Why Mediation is a Better Choice to Resolve Your Dispute Than Litigation
Lawyers for employees have more than one way to resolve a dispute and for Wellington lawyers, the word “mediation” is heard frequently. Just recently, unions representing Air New Zealand logistics and engineering employees went into mediation with Air New Zealand. Together, their employment lawyers met to negotiate their pay and conditions. Mediation is a useful […]
Lawyers for employees have more than one way to resolve a dispute and for Wellington lawyers, the word “mediation” is heard frequently. Just recently, unions representing Air New Zealand logistics and engineering employees went into mediation with Air New Zealand. Together, their employment lawyers met to negotiate their pay and conditions.
Mediation is a useful tool to resolve disputes between parties without having to go to court. It is used several different areas of law, notably employment law.
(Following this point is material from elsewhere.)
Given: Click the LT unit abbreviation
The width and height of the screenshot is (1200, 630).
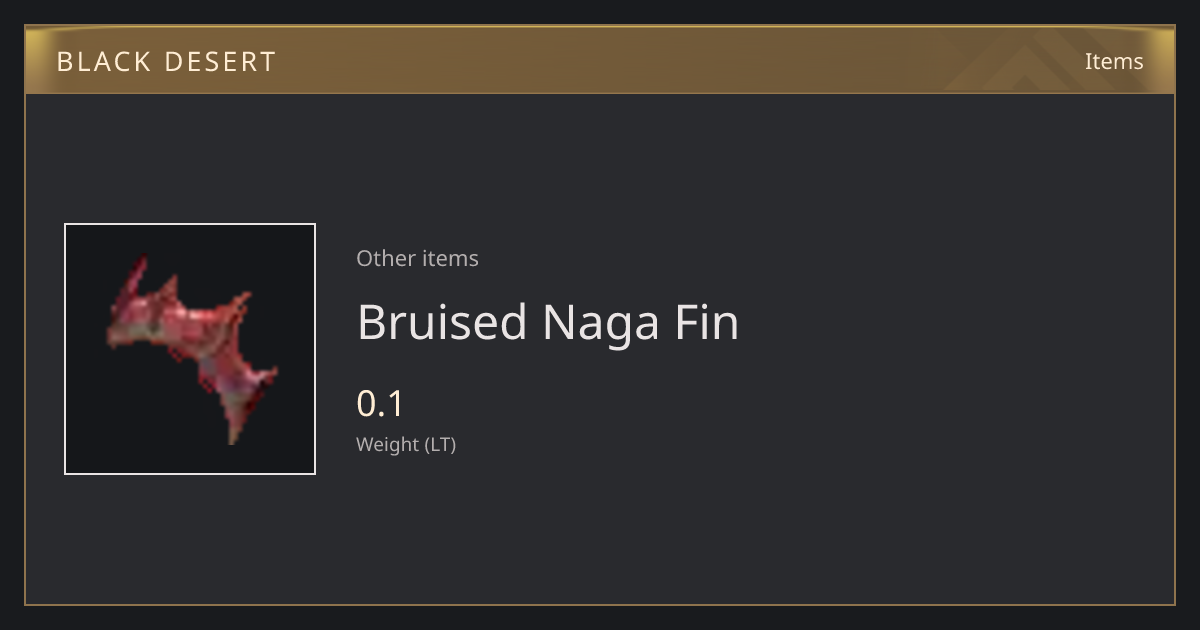Looking at the screenshot, I should (x=440, y=445).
For employment lawyers, mediation is often considered a better option than litigation, allowing them to reach conclusions driven by the parties involved in a timely and cost-effective manner.
What is Mediation?
Mediation is a voluntary meeting between parties to a dispute. Parties are brought together to exchange positions concerning the issues with the aim to come to an agreement. After discussion of the issues, the parties will often retire to separate rooms and offers will be exchanged through the mediator. It is often helpful to attend mediation with your desired outcome in mind but also with enough flexibility to work with the other party to reach a conclusion. For more information on preparation, see our blog How to prepare for a mediation meeting.
The mediator is an independent and impartial party. Their role is to guide and monitor the conversation. The mediator’s aim is to clarify issues raised and to act as a guide keeping the conversation focused and productive. The mediator may also aid in extracting information relevant to the issues and canvas options of resolution between parties. Ultimately, authority is with the parties involved – the mediator is merely the facilitator of discussion.
What are the Benefits of Mediation?
If an agreement is reached at mediation, a record of settlement will be drawn up to record the resolution. Once this is signed, it is legally binding on both parties. Key benefits of mediation include closure received by the certainty of outcome achieved at a timely point. Mediation is also driven by the parties and not reliant on a third party’s interpretation. This allows the parties to the dispute to control the process and the outcome.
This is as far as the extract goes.